Joe Stampone Featured, Start a Career 3 Comments

Earlier this year I discussed why you’re not ready to buy your own deals. Doing your own deals and growing a real estate firm is not only hard, it’s not for everyone.  Most real estate professionals get into the business to be entrepreneurs.  The entrepreneurial spirit is part of what makes this such a great business.

The narrative in business and real estate today is that everyone should be an entrepreneur, however the reality is that most of us are not cut out to be entrepreneurs and we’re doing ourselves a disservice by trying to force ourselves to be entrepreneurs.

The most under-estimated trait in business is self-awareness. It’s the ability to know what you’re good at, what you suck at, and put yourself in the best possible position to succeed. Some people are meant to be #2 or #3 players. I’m a big proponent of doubling down on your strengths and accepting your short-comings in order to best position yourself for success.

In order to be a successful real estate entrepreneur, you must be a practitioner, grasping every intricacy of a deal, while also understanding the big picture and being able to put all the pieces together.  Combine that skill-set with some luck and good market timing, and you just may be able to successfully do your own deals.

That said, most of us aren’t cut out to do our own deals. It’s important to recognize what you’re good at and maximize your value by focusing on that skill-set.

Maximize your Existing Skill-Set

Real estate is a great business where a group of individuals with completely different skill-sets come together and build something that is architecturally significant, makes a neighborhood better, or creates wonderfully humane spaces in which people can work and play.  And as a real estate professional it’s up to you to determine where you best fit into the real estate ecosystem.

If you enjoy being hands-on at the asset level, executing the business plan and working directly with the property management team, working in asset management with an owner-operator is a great fit.  Find a best-in-class owner-operator that is actively growing its portfolio and join the asset management team. Parlay that experience into joining an entrepreneurial firm and become the head of asset management.

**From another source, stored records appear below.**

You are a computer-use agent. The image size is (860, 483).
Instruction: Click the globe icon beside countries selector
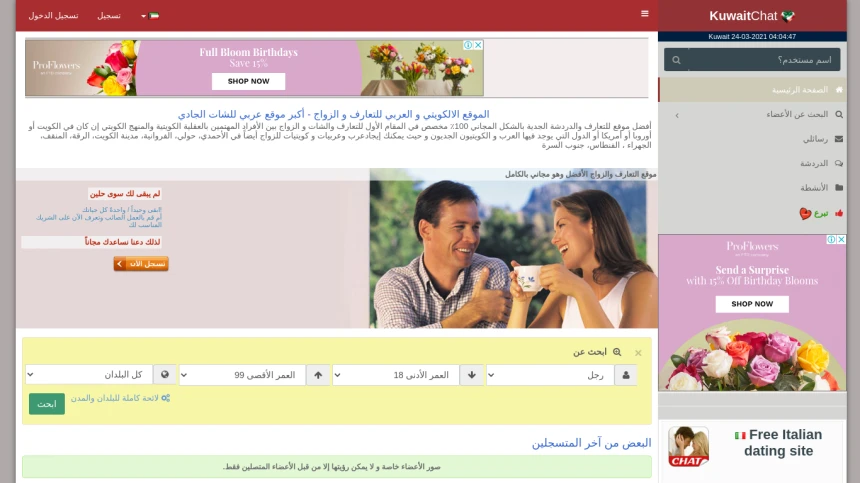[165, 375]
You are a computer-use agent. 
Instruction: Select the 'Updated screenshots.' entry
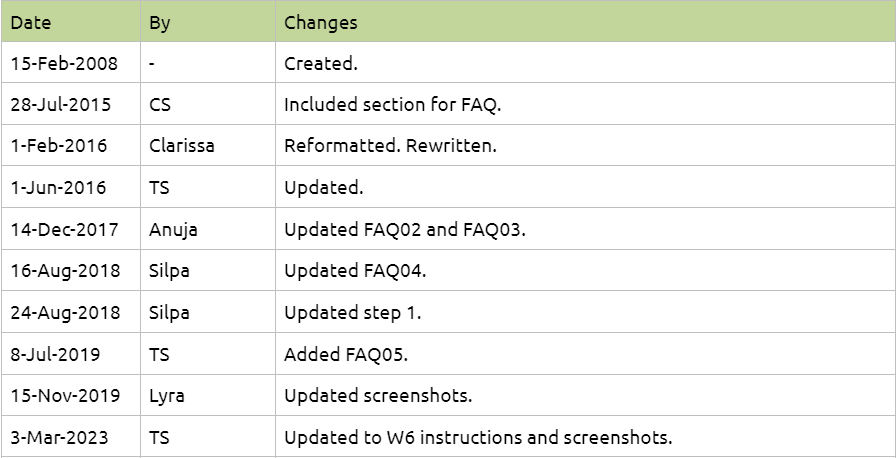(378, 395)
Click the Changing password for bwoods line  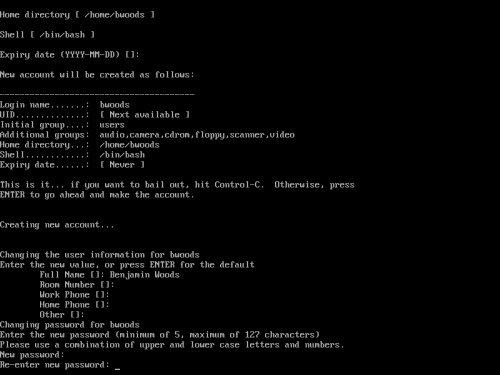70,325
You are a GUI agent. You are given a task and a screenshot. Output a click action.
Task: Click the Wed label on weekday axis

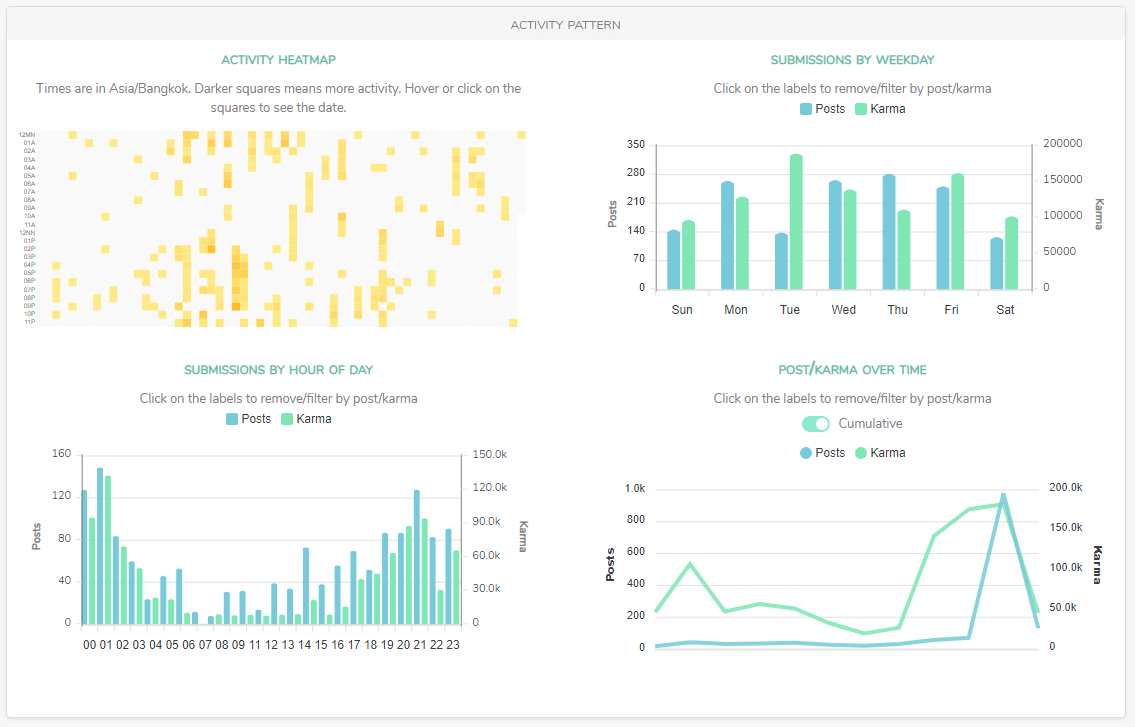pos(843,310)
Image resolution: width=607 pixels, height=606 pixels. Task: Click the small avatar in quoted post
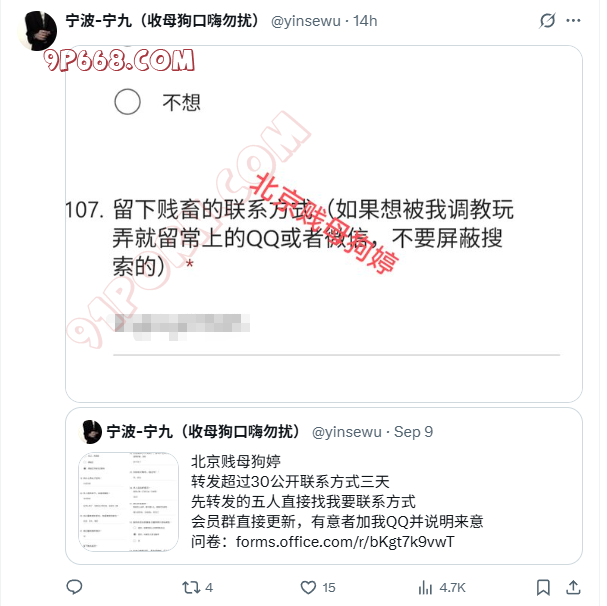[x=91, y=432]
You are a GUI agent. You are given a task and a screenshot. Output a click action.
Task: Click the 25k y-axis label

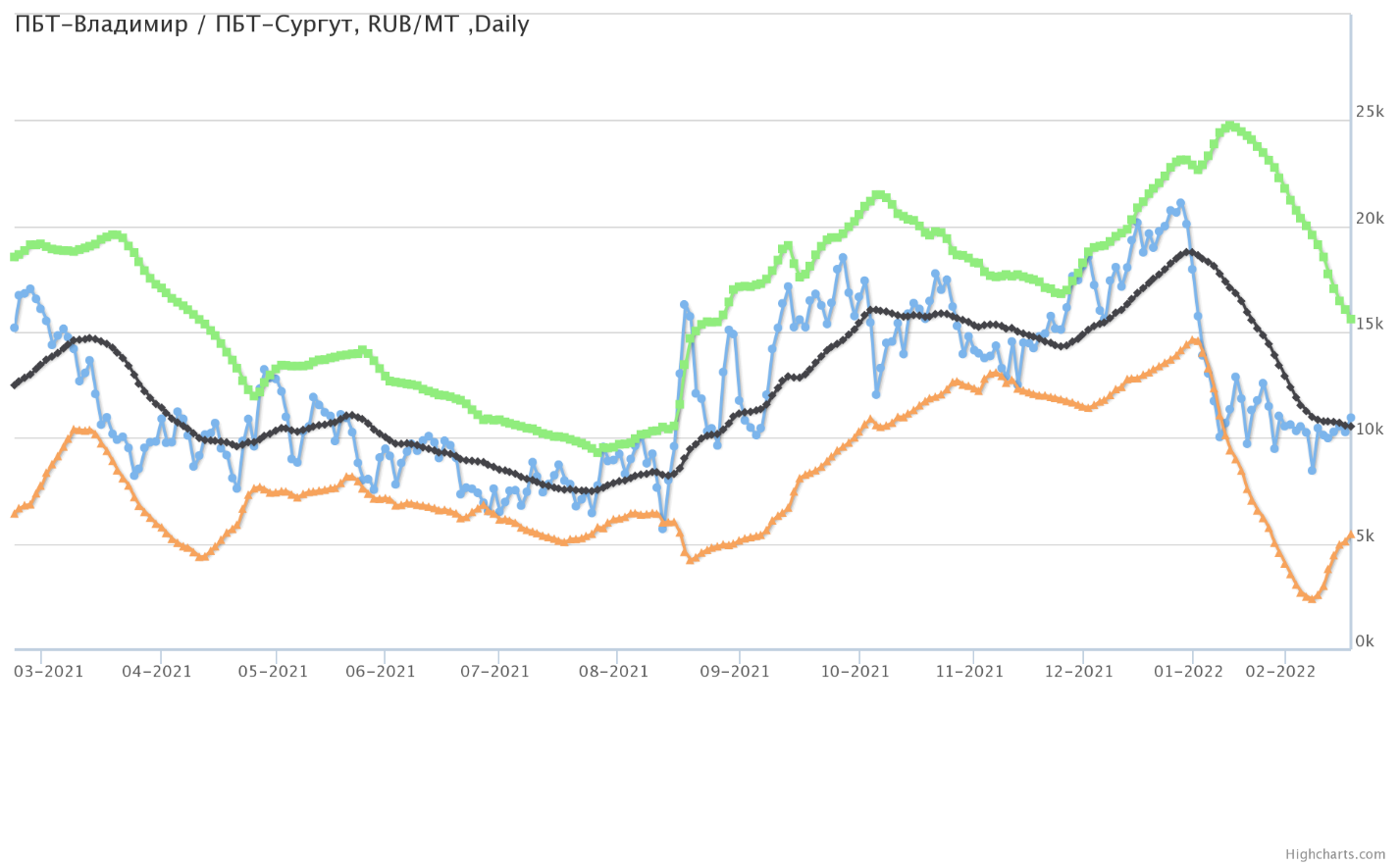1370,112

If you’re analytical, yet understand the asset-level operations, acquisitions could be a better role for you. Focus on a specific asset class within a submarket and get to know every player within that submarket. Become the first person seller’s go to when marketing their assets and use that relationship to run acquisitions for a well-capitalized local investment firm.

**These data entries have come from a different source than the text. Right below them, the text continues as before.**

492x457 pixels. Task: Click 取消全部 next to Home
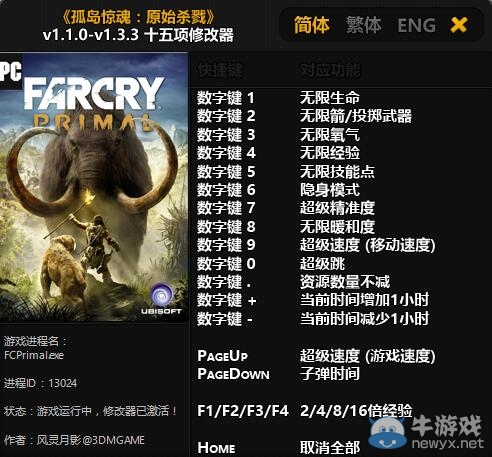pos(330,448)
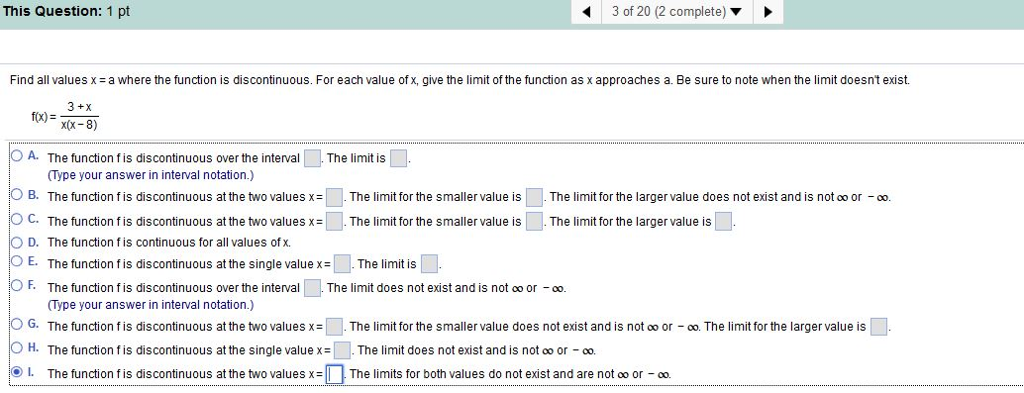The image size is (1024, 393).
Task: Click the interval input box in option A
Action: (x=312, y=158)
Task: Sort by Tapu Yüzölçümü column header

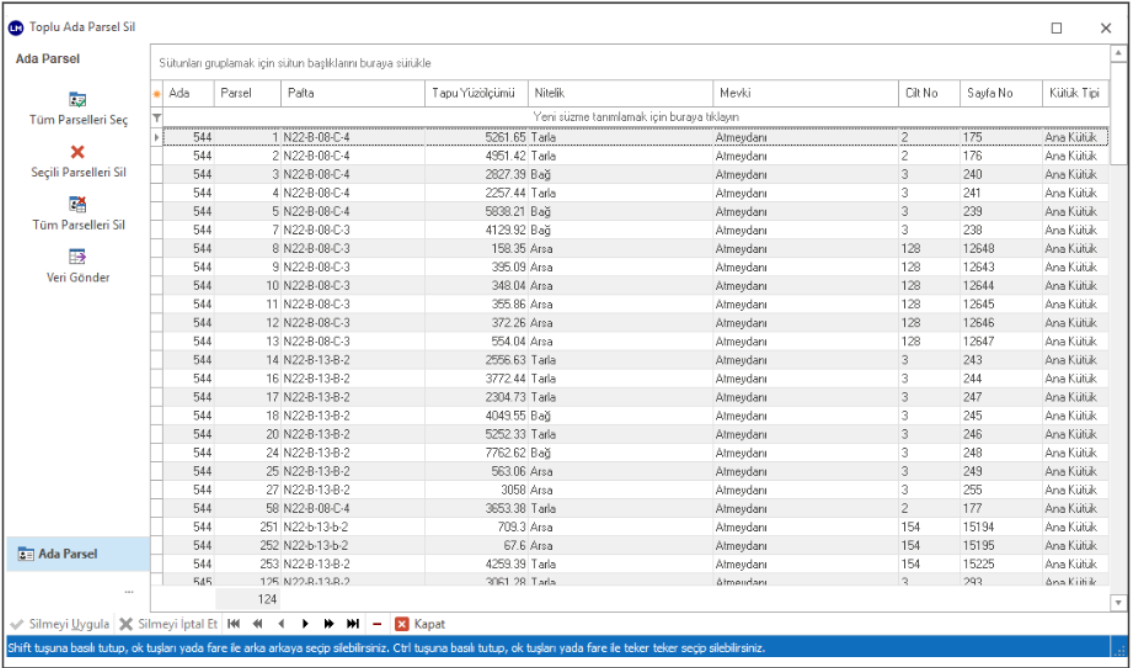Action: point(473,93)
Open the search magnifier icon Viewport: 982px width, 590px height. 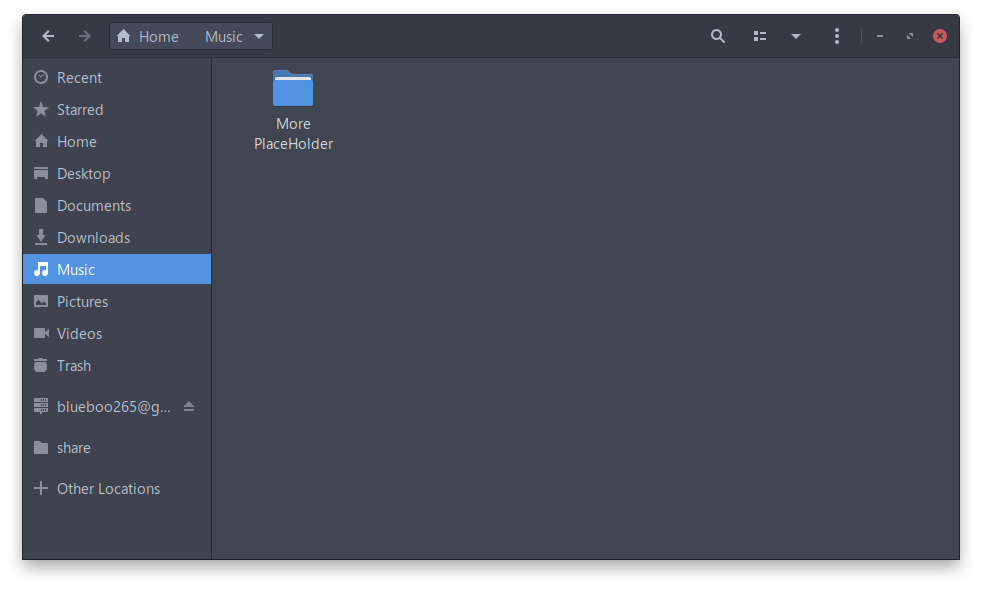(x=717, y=36)
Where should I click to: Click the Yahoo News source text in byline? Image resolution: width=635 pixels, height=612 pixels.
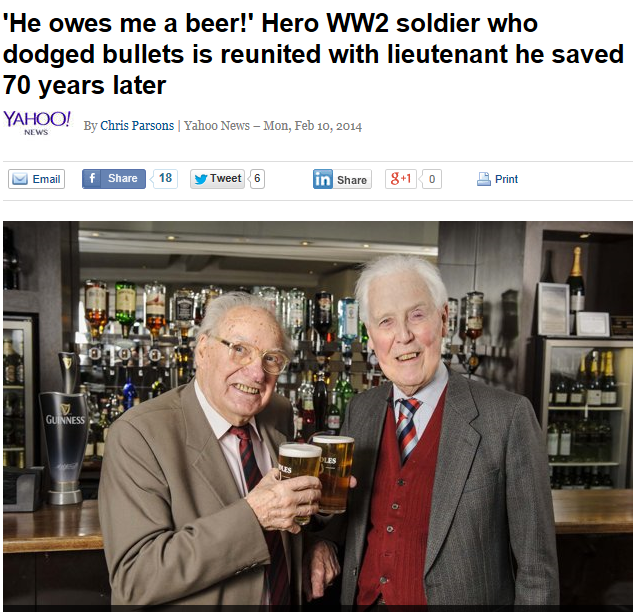[217, 126]
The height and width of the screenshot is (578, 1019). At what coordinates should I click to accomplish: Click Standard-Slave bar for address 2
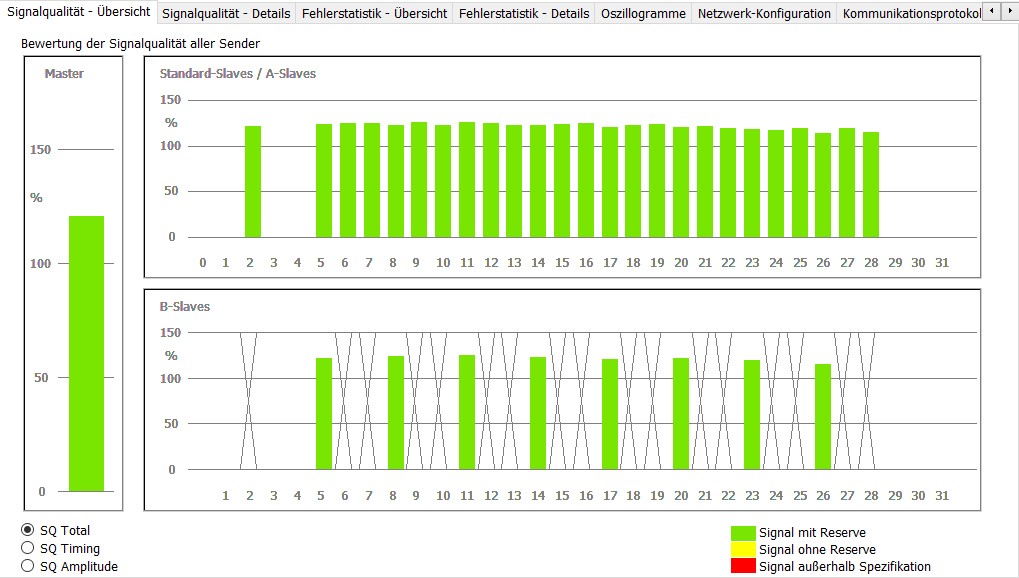253,181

Perhaps you enjoy brand-building and putting processes in place to help firms scale up. You understand the ins and outs of the business and enjoy being involved in all aspects of the company. If that’s the case, focus on operations and help firms scale up to the next level.

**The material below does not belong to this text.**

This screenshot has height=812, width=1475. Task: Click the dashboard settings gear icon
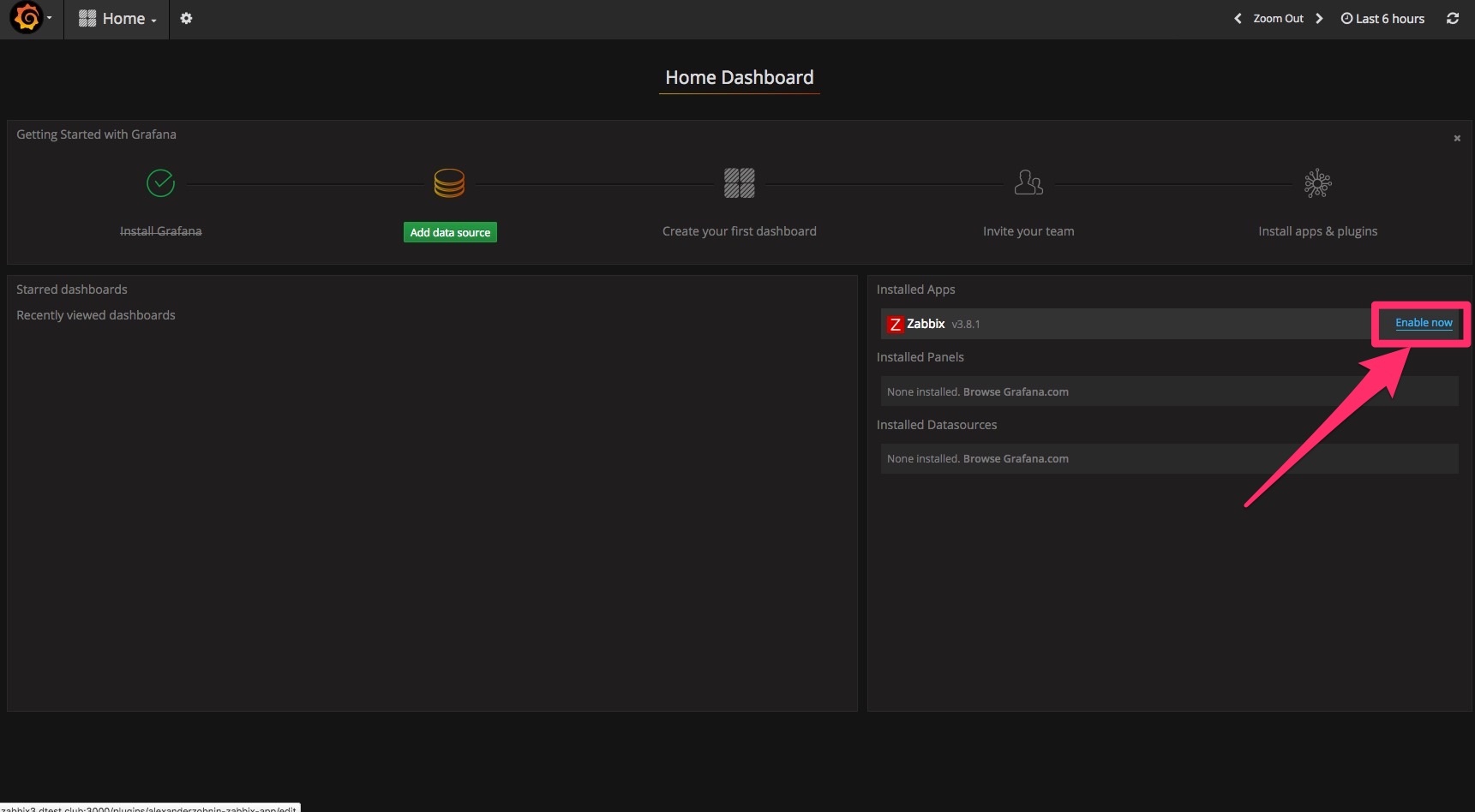coord(186,18)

If you enjoy networking, building relationships, and are more sales-oriented, then brokerage or debt originations could be a good fit for you.

While doing your own deals is sexy and you think that’s what you want to do, it may not be the best thing for your career. Determine what you’re best at and focus on maximizing those skills. By focusing on your strengths and ignoring your weaknesses, you’re most likely to succeed within the real estate business.

What do you think?

  • Jason

    Hi Joe

    I stumbled across your site as I was learning more about crowdfunding real estate investments. A question if you can help me with, is a preferred return and net profit split negotiable with a sponsor or is that all the same for all investors in a particular investment?

  • Hi Jason, typically no. Sponsors usually have a single structure that applies to all investors. There are instances where a single large investor may negotiate a better structure, but that’s only the case if they are the majority of the equity.